§ Task to carry out:
In the entries below, the lines from the one with "Image resolution: width=681" through the one with "Click the Publish button" are to be copied exactly; both ends count.

###

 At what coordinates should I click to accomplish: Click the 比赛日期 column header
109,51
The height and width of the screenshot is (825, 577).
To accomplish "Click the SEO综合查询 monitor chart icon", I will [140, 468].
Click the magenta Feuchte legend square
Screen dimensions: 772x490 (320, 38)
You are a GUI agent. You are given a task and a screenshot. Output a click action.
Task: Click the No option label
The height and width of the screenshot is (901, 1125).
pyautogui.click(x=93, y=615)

###

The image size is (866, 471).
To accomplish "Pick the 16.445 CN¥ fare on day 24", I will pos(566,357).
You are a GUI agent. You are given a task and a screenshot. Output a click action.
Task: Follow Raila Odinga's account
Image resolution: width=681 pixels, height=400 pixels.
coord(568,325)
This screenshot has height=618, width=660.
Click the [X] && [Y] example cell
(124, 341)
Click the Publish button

###

§ Reply:
Image resolution: width=681 pixels, height=400 pixels.
coord(568,325)
This screenshot has height=618, width=660.
Click the [X] && [Y] example cell
(124, 341)
Click the Publish button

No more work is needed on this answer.